## Mnist
MNIST is a simple computer vision dataset. It consists of images of handwritten digits like these:

![mnist digits](mnist_example_digits.png)

It also includes labels for each image, telling us which digit it is. For example, the labels for the above images are 5, 0, 4, and 1.

### Mnist Model
A model to take the raw images as the input and predict what digits they are. 

### What we do today
Our goal isn't to train a really elaborate model that achieves state-of-the-art performance -- (You can find it in tensorflow.org though) -- but rather to dip a toe into using TensorFlow. As such, we're going to start with a very simple model, called a Softmax Regression.

### Mnist data
The MNIST data is hosted on Yann LeCun's website. For your convenience, we've already included it in our tutorial. Each image is 28 pixels by 28 pixels. We interpret this as a big array of 28x28=784 float numbers. Below is a image for 1:

![mnist digits](mnist_example_array.png)

### Softmax regression
We want to produce a probability distribution for a given input to decide which digit it is. Such task is well handled by the softmax regression.
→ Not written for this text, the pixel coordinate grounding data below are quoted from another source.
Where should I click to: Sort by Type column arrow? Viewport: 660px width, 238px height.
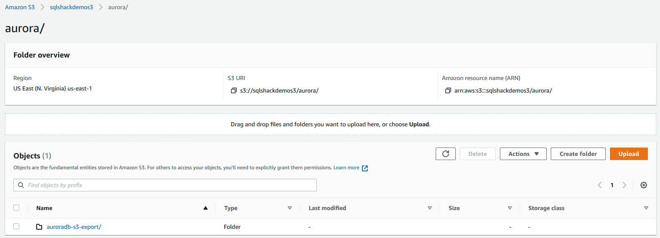290,208
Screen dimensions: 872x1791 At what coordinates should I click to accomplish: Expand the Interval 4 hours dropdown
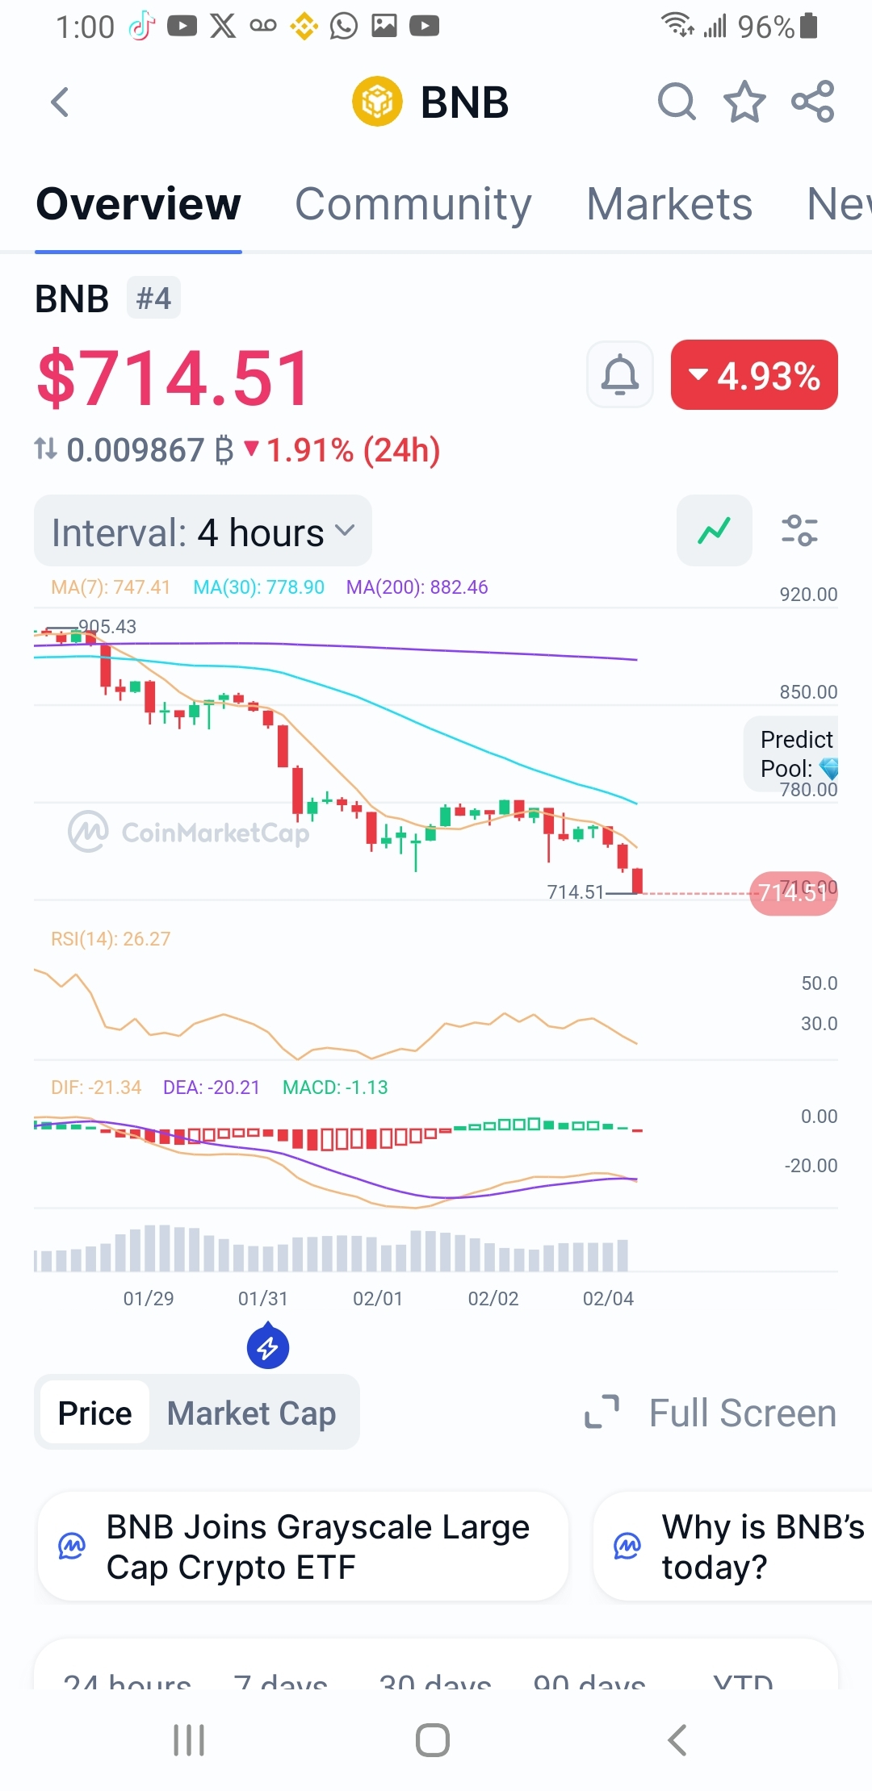(203, 532)
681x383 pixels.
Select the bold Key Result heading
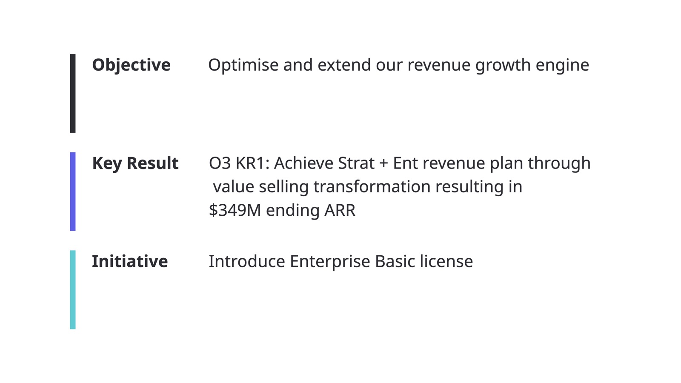(135, 163)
The architecture is shown below (y is the final probability for each class):

![softmax regression](softmax_regression.png)

The math behind softmax:
![softmax regression](softmax_equation.png)


In [1]:
import tensorflow as tf

# Import data
from tensorflow.examples.tutorials.mnist import input_data

mnist = input_data.read_data_sets('data/', one_hot=True)

sess = tf.InteractiveSession()

Extracting data/train-images-idx3-ubyte.gz
Extracting data/train-labels-idx1-ubyte.gz
Extracting data/t10k-images-idx3-ubyte.gz
Extracting data/t10k-labels-idx1-ubyte.gz


In [8]:
# Let's take a look at one of the images.
image_x, image_y = mnist.train.next_batch(1)
print image_x[0]



In [7]:

# Create the variables first
x = tf.placeholder(tf.float32, [None, 784])
W = tf.Variable(tf.zeros([784, 10]))
b = tf.Variable(tf.zeros([10]))


In [8]:

# The whole model is just one line.
y = tf.nn.softmax(tf.matmul(x, W) + b)


In [10]:

# Define loss, which is what we want to optimize/minimize
y_ = tf.placeholder(tf.float32, [None, 10])
cross_entropy = tf.reduce_mean(-tf.reduce_sum(y_ * tf.log(y), reduction_indices=[1]))

# Define the training operation, which is to minimize the loss
train_op = tf.train.GradientDescentOptimizer(0.5).minimize(cross_entropy)


In [12]:

# Define the way to compute its accuracy, this is helpful to track how the training goes
correct_prediction = tf.equal(tf.argmax(y, 1), tf.argmax(y_, 1))
accuracy = tf.reduce_mean(tf.cast(correct_prediction, tf.float32))

# Initialize all the variables before training starts
tf.initialize_all_variables().run()

In [14]:
# Now we can start the training loop
for i in range(200):
  batch_xs, batch_ys = mnist.train.next_batch(100)
  if i%50 == 0:
    train_accuracy = accuracy.eval(feed_dict={x:batch_xs, y_:batch_ys})
    print("step %6d, training accuracy %.2f"%(i, train_accuracy))
  train_op.run({x: batch_xs, y_: batch_ys})



In [15]:

# Test trained model with a different set of images
print "test accuracy %.2f" % accuracy.eval({x: mnist.test.images, y_: mnist.test.labels})

test accuracy 0.91